- **WHAT YOU ARE ASKED TO DO**: Look below for the line containing "Task: Reload the Remote Help page" and the line containing "Select the sloopjaar"; repeat exactly those two lines and all lines between them, and nothing else.

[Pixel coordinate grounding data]
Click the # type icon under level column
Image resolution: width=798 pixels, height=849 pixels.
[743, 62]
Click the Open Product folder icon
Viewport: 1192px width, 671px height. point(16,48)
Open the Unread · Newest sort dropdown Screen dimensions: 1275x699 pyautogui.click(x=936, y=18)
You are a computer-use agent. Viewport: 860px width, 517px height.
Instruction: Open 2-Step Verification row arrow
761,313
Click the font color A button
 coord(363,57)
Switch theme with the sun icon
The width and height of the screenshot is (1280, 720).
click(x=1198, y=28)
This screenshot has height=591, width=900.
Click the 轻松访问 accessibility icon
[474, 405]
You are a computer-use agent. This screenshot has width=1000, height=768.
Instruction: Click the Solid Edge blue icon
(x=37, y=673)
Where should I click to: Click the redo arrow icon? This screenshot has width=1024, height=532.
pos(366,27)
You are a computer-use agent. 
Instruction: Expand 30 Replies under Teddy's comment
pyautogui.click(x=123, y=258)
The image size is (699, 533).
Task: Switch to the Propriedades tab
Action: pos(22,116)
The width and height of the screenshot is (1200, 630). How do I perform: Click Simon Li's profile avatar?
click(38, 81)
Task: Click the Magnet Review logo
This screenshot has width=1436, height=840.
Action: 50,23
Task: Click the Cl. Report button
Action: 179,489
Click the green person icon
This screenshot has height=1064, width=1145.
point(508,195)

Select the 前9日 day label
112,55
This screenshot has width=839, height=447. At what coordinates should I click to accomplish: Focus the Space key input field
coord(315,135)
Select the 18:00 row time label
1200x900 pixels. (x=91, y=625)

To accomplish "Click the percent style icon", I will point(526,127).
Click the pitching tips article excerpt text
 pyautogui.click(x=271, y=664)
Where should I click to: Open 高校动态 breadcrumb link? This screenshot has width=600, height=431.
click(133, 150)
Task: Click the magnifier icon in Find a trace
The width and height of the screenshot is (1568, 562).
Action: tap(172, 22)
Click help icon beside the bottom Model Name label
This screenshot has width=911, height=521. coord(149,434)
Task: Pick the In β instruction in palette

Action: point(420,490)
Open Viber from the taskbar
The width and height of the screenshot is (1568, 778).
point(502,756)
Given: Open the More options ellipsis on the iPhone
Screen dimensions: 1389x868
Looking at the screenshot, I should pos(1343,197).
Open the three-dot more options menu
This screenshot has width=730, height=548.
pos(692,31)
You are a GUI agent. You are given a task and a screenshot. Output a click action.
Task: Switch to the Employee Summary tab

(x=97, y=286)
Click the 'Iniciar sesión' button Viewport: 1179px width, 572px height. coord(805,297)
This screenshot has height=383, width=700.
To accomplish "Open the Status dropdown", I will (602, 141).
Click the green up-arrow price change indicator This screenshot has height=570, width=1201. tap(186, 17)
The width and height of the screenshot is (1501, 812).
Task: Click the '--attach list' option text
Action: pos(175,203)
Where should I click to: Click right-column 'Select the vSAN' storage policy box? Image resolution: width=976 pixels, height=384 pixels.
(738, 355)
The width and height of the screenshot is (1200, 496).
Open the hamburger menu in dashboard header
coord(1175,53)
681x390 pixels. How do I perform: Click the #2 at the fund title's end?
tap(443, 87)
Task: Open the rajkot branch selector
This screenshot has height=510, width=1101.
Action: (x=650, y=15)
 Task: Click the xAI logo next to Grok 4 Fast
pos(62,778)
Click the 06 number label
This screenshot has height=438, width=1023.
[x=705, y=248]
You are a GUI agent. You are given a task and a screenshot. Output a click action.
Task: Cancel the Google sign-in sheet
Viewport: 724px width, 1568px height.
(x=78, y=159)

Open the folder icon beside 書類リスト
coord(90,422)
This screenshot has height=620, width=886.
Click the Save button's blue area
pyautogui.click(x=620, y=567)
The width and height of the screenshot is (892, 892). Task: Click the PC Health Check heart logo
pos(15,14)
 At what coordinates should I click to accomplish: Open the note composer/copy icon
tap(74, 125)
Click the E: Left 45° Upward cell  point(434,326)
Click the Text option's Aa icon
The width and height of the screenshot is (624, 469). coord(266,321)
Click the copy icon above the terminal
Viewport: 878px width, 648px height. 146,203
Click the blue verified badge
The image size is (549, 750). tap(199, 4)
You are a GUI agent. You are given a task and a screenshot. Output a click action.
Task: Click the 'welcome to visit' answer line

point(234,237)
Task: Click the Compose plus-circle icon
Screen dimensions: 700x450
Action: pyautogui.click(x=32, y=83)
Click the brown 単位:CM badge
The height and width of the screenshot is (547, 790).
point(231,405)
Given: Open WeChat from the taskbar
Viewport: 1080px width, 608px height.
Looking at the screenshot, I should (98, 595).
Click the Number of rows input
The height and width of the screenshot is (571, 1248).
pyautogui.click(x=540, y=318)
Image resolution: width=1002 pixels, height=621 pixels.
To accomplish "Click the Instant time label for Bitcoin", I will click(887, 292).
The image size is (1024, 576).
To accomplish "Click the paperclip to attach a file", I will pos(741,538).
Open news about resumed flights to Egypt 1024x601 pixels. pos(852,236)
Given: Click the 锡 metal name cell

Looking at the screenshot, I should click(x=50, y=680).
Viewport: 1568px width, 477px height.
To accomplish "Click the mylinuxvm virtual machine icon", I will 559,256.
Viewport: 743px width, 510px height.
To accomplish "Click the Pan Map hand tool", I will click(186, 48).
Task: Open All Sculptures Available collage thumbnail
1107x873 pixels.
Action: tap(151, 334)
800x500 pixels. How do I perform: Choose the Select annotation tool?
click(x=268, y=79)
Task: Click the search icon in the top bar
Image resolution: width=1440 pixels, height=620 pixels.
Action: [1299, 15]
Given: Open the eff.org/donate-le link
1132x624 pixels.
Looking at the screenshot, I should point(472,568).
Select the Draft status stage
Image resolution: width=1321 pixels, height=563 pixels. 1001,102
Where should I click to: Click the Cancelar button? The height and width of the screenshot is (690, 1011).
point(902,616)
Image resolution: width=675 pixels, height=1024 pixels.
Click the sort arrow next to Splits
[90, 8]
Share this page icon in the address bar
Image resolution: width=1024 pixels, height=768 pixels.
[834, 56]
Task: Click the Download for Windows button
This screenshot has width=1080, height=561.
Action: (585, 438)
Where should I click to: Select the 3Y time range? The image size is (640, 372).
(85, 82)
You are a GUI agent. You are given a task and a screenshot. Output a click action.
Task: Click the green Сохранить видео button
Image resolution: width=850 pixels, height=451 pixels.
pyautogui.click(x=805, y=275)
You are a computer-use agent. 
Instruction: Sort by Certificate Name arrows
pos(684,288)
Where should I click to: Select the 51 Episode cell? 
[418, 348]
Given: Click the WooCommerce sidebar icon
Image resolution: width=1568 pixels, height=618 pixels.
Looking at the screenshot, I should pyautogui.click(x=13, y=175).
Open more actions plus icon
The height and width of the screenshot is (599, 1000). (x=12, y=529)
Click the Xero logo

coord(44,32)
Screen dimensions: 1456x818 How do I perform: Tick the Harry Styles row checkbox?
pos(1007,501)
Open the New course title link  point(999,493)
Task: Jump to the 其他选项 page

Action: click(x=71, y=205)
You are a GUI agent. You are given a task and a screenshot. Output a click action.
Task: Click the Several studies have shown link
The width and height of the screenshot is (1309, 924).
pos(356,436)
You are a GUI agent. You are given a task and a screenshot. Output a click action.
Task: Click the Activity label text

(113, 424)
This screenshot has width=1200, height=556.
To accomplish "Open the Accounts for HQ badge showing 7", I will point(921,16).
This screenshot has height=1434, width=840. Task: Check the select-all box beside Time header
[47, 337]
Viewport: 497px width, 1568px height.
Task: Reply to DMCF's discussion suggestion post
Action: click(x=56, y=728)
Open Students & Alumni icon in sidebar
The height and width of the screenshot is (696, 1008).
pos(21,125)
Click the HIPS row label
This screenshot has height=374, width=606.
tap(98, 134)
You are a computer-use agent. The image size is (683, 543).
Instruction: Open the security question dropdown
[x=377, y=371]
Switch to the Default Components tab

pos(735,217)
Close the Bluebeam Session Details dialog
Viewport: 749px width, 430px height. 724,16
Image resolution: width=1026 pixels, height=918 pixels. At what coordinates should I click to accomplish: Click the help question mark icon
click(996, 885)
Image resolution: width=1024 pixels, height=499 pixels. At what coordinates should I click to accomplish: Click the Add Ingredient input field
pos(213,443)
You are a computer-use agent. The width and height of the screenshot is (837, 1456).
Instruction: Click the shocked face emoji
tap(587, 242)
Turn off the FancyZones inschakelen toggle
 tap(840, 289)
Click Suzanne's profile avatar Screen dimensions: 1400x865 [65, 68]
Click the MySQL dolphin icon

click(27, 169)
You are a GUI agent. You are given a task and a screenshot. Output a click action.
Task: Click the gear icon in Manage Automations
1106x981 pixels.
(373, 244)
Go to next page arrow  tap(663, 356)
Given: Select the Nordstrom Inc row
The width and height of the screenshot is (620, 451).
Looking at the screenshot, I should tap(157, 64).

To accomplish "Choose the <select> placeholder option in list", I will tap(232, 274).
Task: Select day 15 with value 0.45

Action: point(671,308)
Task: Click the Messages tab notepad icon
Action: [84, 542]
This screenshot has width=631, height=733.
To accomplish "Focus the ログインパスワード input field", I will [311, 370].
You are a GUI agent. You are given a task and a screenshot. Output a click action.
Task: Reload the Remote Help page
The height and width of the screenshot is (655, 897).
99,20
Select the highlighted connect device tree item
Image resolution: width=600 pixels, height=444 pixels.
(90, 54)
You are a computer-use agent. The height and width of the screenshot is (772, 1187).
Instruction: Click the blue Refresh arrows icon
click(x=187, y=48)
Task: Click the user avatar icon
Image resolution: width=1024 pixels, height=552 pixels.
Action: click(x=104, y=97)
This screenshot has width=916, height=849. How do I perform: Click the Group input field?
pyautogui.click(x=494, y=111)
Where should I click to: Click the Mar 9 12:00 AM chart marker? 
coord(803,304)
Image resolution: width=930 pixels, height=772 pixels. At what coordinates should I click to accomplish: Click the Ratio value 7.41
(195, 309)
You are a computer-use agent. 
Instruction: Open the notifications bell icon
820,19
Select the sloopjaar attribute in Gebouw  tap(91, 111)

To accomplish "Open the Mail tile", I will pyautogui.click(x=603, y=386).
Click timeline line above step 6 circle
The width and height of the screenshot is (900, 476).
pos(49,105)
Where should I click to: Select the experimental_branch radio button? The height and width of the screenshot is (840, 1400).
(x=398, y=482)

- **EXPECTED OUTPUT**:
Task: Reload the Remote Help page
The height and width of the screenshot is (655, 897).
99,20
Select the highlighted connect device tree item
Image resolution: width=600 pixels, height=444 pixels.
(90, 54)
You are a computer-use agent. The height and width of the screenshot is (772, 1187).
Instruction: Click the blue Refresh arrows icon
click(x=187, y=48)
Task: Click the user avatar icon
Image resolution: width=1024 pixels, height=552 pixels.
Action: click(x=104, y=97)
This screenshot has width=916, height=849. How do I perform: Click the Group input field?
pyautogui.click(x=494, y=111)
Where should I click to: Click the Mar 9 12:00 AM chart marker? 
coord(803,304)
Image resolution: width=930 pixels, height=772 pixels. At what coordinates should I click to accomplish: Click the Ratio value 7.41
(195, 309)
You are a computer-use agent. 
Instruction: Open the notifications bell icon
820,19
Select the sloopjaar attribute in Gebouw  tap(91, 111)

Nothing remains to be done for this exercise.